* **Trecho**
Além de fazer parte do sonho de muita gente, o imóvel sempre foi considerado uma moeda muito forte, sobrevivendo entre as ruínas das piores crises econômicas do Brasil. Se durante a bonança costuma ser visto como um investimento conservador, é na crise que se torna a alternativa mais segura e rentável para investir patrimônio. A história prova toda essa resistência.

No início da minha carreira, acompanhei a implantação do Plano Real. Nessa época o Brasil sofria com a hiperinflação e o saldo devedor dos imóveis chegava a ser 6x maior que o valor do imóvel. O mercado precisou se ajustar para alcançar a tão esperada estabilidade econômica. Tanto é que a Caixa chegou a oferecer 90% de desconto na quitação de financiamentos imobiliários. Nessa época, os investidores já voltavam os olhares ao mercado imobiliário como a principal alternativa para blindar seu patrimônio de tamanha instabilidade. Bastou para o imóvel virar sinônimo de proteção, em todos os sentidos. Um bem físico, que apenas valoriza e não pode ser tomado por ninguém. A partir do Plano Real a economia voltou a reagir e o mercado voltou à ativa com maior disponibilidade de recursos financeiros, valorização de imóveis comerciais e, consequentemente, grande destaque para a locação de imóveis.

Os anos se passaram e a possibilidade de um novo governo assumir, agora de esquerda, reacendeu o medo de encontrar uma nova crise pela frente, de ter as economias retidas novamente, semelhante ao que havia ocorrido no Plano Collor. Naturalmente, grande parte das pessoas reforçaram o investimento em imóveis e terrenos, mais uma vez como forma de proteger seu patrimônio.

No entanto, visando manter sua popularidade, o governo Lula passou a investir fortemente no mercado imobiliário e na construção civil, lançando anos depois o Programa Minha Casa Minha Vida, voltado à construção de moradias para famílias de baixa renda. A iniciativa fez os números de venda subirem, fez o volume de crédito aumentar e o mercado imobiliário decolou, acompanhando o crescimento do país e do mundo.

Aliás, o mundo em partes, já que na mesma época a economia norte-americana colapsou com a crise do subprime ou também conhecida como a “bolha imobiliária americana”. Uma crise tão grande, na maior potência mundial, inevitavelmente acabou afetando a economia do mundo todo. Porém, mais uma vez a força do mercado imobiliário brasileiro foi evidenciado. Enquanto os EUA enfrentavam as consequências de concessões de crédito desenfreadas, o Brasil já trabalhava com um sistema muito mais sustentável, limitando a concessão conforme a capacidade financeira do tomador. Enquanto a oferta americana subia e os preços eram liquidados a rodo, o mercado imobiliário brasileiro se mantinha blindado novamente.

* **Material fornecido**
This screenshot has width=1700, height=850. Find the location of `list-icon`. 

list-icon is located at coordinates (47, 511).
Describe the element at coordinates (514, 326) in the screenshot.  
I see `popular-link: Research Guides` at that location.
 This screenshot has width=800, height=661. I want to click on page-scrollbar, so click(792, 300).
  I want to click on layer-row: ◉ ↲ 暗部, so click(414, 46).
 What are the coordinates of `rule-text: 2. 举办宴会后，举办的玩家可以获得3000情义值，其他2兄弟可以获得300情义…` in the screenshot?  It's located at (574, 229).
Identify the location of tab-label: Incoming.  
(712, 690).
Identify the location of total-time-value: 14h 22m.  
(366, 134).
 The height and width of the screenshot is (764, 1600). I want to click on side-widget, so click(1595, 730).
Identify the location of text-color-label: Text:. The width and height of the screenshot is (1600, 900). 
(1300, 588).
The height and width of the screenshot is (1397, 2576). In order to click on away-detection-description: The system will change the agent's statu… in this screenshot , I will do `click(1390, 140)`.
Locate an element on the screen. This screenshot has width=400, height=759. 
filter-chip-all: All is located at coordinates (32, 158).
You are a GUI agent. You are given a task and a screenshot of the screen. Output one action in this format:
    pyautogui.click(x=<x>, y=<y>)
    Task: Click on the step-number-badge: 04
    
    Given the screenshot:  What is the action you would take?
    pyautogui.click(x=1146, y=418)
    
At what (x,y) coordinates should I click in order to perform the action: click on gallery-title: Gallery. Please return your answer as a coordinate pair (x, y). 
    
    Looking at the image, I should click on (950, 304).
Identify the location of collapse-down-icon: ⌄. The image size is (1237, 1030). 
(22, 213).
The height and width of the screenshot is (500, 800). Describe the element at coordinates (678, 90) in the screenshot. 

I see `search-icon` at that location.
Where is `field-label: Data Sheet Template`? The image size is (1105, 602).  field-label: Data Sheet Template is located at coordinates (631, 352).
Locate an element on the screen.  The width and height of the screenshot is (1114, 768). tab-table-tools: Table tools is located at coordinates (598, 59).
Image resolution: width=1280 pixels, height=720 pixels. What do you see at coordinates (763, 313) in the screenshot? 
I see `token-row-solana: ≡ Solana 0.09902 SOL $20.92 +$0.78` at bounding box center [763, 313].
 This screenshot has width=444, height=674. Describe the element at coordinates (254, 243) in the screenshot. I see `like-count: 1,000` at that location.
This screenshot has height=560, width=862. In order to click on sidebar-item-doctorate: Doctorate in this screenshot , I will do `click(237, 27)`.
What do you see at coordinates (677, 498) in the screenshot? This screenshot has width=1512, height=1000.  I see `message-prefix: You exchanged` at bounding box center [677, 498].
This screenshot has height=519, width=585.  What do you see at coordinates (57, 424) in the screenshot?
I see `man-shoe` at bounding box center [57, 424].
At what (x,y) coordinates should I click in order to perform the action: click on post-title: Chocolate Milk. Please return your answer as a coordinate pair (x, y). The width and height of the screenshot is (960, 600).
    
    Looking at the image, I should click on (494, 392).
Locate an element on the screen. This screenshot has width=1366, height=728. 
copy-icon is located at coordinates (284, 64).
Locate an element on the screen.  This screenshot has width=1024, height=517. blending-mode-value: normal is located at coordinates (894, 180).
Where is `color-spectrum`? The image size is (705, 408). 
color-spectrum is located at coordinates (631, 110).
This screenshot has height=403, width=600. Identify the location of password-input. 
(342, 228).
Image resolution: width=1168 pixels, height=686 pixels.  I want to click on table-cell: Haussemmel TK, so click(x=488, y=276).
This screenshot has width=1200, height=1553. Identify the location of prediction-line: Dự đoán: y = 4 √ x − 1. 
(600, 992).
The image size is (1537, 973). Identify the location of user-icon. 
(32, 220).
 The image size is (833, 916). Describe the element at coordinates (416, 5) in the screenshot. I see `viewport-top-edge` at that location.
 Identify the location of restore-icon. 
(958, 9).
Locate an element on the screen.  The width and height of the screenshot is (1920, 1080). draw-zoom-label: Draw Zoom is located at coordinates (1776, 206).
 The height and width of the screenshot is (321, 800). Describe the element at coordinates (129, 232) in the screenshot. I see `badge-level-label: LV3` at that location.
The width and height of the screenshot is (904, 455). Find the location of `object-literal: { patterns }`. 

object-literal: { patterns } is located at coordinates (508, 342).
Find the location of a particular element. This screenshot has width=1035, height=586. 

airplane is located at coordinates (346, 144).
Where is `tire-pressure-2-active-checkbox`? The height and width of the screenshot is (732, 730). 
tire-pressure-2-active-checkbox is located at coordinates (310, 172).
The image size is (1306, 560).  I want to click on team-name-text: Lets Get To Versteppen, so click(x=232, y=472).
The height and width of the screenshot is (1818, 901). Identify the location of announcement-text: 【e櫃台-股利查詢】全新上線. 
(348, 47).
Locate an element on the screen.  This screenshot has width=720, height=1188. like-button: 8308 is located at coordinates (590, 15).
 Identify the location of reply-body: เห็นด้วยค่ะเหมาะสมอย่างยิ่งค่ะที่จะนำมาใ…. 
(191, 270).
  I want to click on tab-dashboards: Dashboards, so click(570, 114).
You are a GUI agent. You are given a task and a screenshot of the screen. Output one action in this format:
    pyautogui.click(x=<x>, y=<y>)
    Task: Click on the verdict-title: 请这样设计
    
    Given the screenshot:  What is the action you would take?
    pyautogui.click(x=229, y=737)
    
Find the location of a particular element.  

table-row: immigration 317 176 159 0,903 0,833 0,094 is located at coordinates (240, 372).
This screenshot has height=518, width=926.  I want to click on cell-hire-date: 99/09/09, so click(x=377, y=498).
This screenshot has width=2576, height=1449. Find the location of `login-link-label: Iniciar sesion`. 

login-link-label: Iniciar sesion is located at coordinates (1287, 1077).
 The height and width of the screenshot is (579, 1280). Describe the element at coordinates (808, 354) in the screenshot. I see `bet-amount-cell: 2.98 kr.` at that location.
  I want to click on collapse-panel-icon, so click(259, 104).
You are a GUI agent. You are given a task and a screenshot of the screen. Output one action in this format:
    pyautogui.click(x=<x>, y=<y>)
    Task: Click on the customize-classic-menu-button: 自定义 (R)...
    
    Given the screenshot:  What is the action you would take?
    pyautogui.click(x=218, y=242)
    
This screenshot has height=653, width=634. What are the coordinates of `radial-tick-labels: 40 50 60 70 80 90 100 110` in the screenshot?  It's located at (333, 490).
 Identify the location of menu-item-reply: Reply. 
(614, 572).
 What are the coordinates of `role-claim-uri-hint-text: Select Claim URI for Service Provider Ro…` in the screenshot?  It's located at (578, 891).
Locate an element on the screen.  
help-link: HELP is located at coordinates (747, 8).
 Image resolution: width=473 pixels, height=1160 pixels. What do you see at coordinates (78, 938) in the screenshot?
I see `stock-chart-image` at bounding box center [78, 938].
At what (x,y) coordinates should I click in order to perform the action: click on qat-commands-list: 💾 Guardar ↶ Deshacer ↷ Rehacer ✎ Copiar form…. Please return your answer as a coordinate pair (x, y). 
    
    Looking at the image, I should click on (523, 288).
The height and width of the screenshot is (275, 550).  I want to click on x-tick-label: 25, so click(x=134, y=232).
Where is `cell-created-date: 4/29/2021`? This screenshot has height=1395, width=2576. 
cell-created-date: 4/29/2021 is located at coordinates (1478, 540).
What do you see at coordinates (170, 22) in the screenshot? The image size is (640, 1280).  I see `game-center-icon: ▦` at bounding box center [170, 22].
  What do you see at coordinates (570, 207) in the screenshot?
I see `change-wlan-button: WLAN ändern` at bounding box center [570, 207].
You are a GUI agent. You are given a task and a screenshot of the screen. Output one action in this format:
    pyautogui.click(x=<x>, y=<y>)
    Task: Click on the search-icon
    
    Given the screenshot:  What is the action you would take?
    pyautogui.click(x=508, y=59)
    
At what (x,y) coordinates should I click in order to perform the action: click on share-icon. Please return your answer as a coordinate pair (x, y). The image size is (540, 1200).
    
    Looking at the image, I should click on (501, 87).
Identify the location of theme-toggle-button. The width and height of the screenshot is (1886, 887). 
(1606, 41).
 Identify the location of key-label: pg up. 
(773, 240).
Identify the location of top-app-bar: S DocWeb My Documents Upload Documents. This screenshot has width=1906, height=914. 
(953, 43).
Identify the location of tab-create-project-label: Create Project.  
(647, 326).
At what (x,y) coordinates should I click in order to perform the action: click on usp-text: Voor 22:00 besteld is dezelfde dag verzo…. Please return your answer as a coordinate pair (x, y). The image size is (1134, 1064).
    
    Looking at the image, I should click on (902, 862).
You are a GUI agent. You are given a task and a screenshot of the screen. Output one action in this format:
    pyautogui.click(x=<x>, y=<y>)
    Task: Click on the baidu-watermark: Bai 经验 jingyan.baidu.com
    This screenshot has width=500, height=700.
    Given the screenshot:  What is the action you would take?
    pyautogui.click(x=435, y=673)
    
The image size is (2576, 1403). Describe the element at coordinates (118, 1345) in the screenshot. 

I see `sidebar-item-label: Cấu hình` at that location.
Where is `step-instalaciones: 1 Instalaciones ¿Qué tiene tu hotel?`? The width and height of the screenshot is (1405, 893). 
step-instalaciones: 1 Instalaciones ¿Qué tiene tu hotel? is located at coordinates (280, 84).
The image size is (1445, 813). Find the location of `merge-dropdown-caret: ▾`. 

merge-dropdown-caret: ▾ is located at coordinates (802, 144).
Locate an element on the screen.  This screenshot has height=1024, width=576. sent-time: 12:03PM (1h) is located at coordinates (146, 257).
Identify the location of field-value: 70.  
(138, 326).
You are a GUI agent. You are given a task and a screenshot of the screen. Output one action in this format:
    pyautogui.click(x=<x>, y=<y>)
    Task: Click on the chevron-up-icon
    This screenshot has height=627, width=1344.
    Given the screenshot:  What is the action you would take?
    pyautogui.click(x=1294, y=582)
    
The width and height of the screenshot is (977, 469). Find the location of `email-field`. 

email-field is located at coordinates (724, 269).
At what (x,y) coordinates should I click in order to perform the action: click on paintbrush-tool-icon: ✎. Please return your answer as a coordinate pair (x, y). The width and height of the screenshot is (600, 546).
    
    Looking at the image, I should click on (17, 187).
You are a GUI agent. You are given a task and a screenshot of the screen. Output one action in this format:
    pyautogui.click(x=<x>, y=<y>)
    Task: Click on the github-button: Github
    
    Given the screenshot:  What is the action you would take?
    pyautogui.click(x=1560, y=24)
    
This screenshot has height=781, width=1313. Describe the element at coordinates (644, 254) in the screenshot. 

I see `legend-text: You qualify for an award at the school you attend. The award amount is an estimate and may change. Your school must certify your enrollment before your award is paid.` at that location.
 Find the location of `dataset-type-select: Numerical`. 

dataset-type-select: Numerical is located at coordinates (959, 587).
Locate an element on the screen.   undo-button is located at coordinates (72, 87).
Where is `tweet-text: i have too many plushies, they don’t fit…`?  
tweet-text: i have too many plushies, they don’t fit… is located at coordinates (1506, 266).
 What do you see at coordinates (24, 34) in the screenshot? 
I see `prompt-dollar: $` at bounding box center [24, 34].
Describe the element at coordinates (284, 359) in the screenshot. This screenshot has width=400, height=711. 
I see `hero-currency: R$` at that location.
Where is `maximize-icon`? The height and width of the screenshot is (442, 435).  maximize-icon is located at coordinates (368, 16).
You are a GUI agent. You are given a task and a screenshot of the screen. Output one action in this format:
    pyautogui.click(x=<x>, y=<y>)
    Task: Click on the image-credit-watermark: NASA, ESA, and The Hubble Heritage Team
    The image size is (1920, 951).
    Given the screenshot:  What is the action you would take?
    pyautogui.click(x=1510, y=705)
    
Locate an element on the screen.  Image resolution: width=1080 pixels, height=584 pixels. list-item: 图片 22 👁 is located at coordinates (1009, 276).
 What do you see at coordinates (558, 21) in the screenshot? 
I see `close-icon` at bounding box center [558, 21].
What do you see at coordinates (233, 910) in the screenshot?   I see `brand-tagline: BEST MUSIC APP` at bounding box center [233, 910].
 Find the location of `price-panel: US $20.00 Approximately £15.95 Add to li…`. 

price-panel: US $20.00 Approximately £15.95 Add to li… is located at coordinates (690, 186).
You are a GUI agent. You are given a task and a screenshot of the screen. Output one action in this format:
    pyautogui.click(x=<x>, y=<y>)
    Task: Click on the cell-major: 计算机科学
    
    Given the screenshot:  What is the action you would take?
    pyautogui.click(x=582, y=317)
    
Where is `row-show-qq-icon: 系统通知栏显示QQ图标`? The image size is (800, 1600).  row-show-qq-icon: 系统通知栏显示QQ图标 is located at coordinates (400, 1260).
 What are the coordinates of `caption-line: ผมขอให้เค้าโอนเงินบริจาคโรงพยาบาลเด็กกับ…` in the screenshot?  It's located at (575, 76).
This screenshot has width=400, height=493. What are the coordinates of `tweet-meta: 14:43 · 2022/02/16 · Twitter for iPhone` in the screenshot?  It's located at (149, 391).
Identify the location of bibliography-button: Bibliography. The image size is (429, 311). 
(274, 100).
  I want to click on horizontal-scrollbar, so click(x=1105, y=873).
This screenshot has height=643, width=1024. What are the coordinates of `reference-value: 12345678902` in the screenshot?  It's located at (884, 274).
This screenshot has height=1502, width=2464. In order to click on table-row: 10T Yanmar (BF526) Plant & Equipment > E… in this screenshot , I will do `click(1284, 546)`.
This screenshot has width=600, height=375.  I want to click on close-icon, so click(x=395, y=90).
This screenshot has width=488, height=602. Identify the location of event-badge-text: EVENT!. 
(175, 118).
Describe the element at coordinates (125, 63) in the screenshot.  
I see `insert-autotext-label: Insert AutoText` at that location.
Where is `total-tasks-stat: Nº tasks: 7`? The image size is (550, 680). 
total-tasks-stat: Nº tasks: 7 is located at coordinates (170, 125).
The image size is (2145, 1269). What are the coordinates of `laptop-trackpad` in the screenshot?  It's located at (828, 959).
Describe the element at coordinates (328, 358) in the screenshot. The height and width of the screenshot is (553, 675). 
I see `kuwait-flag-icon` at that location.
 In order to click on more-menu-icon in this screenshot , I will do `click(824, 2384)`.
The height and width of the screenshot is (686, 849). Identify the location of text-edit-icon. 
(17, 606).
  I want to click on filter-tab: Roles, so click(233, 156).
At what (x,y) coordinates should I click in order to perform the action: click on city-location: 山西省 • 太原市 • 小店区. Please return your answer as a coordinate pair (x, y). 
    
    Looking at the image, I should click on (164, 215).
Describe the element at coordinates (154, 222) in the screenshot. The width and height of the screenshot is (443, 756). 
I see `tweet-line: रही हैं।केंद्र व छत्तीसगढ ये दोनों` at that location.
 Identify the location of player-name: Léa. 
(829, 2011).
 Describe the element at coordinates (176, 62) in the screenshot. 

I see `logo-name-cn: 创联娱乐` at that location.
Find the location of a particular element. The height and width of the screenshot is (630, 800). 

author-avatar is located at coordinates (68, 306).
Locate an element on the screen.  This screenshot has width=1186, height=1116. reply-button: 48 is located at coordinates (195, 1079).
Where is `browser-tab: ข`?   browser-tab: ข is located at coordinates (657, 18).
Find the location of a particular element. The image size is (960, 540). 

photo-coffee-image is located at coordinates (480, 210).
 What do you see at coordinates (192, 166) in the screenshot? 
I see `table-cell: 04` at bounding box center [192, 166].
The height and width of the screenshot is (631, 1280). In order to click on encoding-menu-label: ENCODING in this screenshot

* **Tarefa**
Copie do texto sobre o mercado imobiliário a parte que começa em "Os anos se passaram" e segue até "e do mundo.".

* **Resposta ao exercício**
Os anos se passaram e a possibilidade de um novo governo assumir, agora de esquerda, reacendeu o medo de encontrar uma nova crise pela frente, de ter as economias retidas novamente, semelhante ao que havia ocorrido no Plano Collor. Naturalmente, grande parte das pessoas reforçaram o investimento em imóveis e terrenos, mais uma vez como forma de proteger seu patrimônio.

No entanto, visando manter sua popularidade, o governo Lula passou a investir fortemente no mercado imobiliário e na construção civil, lançando anos depois o Programa Minha Casa Minha Vida, voltado à construção de moradias para famílias de baixa renda. A iniciativa fez os números de venda subirem, fez o volume de crédito aumentar e o mercado imobiliário decolou, acompanhando o crescimento do país e do mundo.